For me, Adventure Capitalism underscores the moral bankruptcy of libertarian exiteers. Randian libertarians, Craib argues, “seem indifferent to the general public and express disdain for democratic politics.” Community action, voting, organizing, advocating, and efforts to improve society, none of which were for Oliver; rather, he adopted Brave Sir Robin’s strategy of “Run Away! Run Away! Craib gives no indication that Oliver was concerned about those he left behind in the United States being crushed by the hobnailed boot of totalitarianism. Craib notes that Oliver’s effort to establish a libertarian paradise was a “moral experiment.” Oliver’s moral message was clear: The proper response to the rise of totalitarianism, such as that in Germany in the 1920s, was to have enough money to abandon those fighting against the Nazis to the concentration camps. Present-day libertarians think that “what happened to Oliver’s family during World War II” means that any “Quests to evade such ends are worth respectful consideration.” In my mind, this shows the immorality at the heart of libertarianism: better to “evade” Nazi governance than to prevent Nazi governance. What about those who lack the resources to exit? “Let the looters die” seems to be the libertarian answer.

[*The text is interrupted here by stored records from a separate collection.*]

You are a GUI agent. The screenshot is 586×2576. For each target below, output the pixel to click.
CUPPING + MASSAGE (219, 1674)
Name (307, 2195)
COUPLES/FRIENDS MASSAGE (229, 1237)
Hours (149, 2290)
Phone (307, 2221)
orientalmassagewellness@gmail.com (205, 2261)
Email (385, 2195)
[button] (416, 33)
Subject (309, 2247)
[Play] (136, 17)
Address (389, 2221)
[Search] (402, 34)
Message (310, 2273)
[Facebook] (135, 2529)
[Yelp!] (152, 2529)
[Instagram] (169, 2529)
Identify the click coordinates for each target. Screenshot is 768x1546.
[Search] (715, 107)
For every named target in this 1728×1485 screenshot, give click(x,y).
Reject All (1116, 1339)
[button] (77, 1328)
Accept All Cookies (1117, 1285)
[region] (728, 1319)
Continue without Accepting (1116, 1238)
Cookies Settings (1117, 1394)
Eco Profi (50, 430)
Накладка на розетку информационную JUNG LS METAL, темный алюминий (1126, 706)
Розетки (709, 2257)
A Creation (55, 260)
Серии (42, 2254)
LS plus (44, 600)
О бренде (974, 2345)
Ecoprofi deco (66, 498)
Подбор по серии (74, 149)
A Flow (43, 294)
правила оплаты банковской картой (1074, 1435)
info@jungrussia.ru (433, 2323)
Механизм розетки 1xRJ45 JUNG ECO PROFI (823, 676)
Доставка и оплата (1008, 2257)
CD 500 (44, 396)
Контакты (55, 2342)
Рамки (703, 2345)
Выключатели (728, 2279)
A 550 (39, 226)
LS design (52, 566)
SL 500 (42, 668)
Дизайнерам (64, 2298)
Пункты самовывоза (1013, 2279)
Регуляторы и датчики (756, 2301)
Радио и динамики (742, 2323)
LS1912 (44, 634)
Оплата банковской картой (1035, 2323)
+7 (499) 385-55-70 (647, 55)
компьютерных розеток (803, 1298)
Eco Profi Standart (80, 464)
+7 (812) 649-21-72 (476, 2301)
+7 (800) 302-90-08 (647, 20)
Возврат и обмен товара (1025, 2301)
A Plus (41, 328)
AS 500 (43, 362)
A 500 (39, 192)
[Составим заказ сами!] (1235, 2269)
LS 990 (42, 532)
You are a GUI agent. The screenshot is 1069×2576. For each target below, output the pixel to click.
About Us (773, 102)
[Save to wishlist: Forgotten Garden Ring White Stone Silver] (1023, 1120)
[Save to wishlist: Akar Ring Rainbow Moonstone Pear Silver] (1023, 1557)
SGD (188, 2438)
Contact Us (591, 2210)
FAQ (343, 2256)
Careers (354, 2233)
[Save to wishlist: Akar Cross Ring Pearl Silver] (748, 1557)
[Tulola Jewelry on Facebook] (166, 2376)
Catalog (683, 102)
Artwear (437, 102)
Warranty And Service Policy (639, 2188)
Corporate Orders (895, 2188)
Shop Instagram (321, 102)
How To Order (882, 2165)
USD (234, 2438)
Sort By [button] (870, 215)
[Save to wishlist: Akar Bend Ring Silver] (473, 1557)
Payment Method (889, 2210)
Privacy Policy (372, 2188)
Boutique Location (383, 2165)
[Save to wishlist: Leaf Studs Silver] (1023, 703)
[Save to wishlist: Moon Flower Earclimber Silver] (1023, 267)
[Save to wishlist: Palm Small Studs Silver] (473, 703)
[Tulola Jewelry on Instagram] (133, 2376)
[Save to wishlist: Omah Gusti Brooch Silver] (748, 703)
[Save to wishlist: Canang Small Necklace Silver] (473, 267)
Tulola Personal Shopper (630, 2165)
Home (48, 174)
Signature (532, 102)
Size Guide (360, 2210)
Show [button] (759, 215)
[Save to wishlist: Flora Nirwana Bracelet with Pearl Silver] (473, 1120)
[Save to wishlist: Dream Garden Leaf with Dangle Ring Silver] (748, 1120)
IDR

Reaching this conclusion seems inevitable after any “respectful consideration” of libertarian exit strategies.

Since Oliver failed in his attempts to create his utopia, we are left to wonder what life in such a place would be like. Other than vague promises about “freedom” libertarian exiteers are very vague about life in these supposed utopias. Rand never let us lesser beings inside Galt’s Gulch for example. Atlas Shrugged is, of course, fiction. For a better fictional account of such a libertarian society, I highly recommend Naomi Kritzer‘s Liberty’s Daughter. Read it in conjunction with Quinn Slobodian‘s Crack-Up Capitalism: Market Radicals and the Dream of a World Without Democracy to get more information about these capitalist “paradises” than you’ll ever get from the libertarian exiteers.

Craib details indigenous understandings of land, ownership, and kinship that cannot be reduced to the Lockean understanding of “property rights” that libertarians claim to be universal. The human experience is richer than that, and in, as Craig’s subtitle has it, the “era of decolonization’ the formerly colonized were boldy asserting their alternative understanding of humanity’s relationship to the planet. Part of the problem the exiteers face is that their idea of unoccupied land just waiting for them to “mix their labor” with to make it their own private property has always been a lie. People are living on it. Those people have their own ideas about their relationship with land, which might not match those of libertarians. Hence, Oliver’s need to hire mercenary soldiers to create his private society based on the “non-aggression” principle of libertarians. That anyone finds the libertarian exiteers moral actors seems beyond belief to me. Go read Adventure Capitalism to see their moral bankruptcy.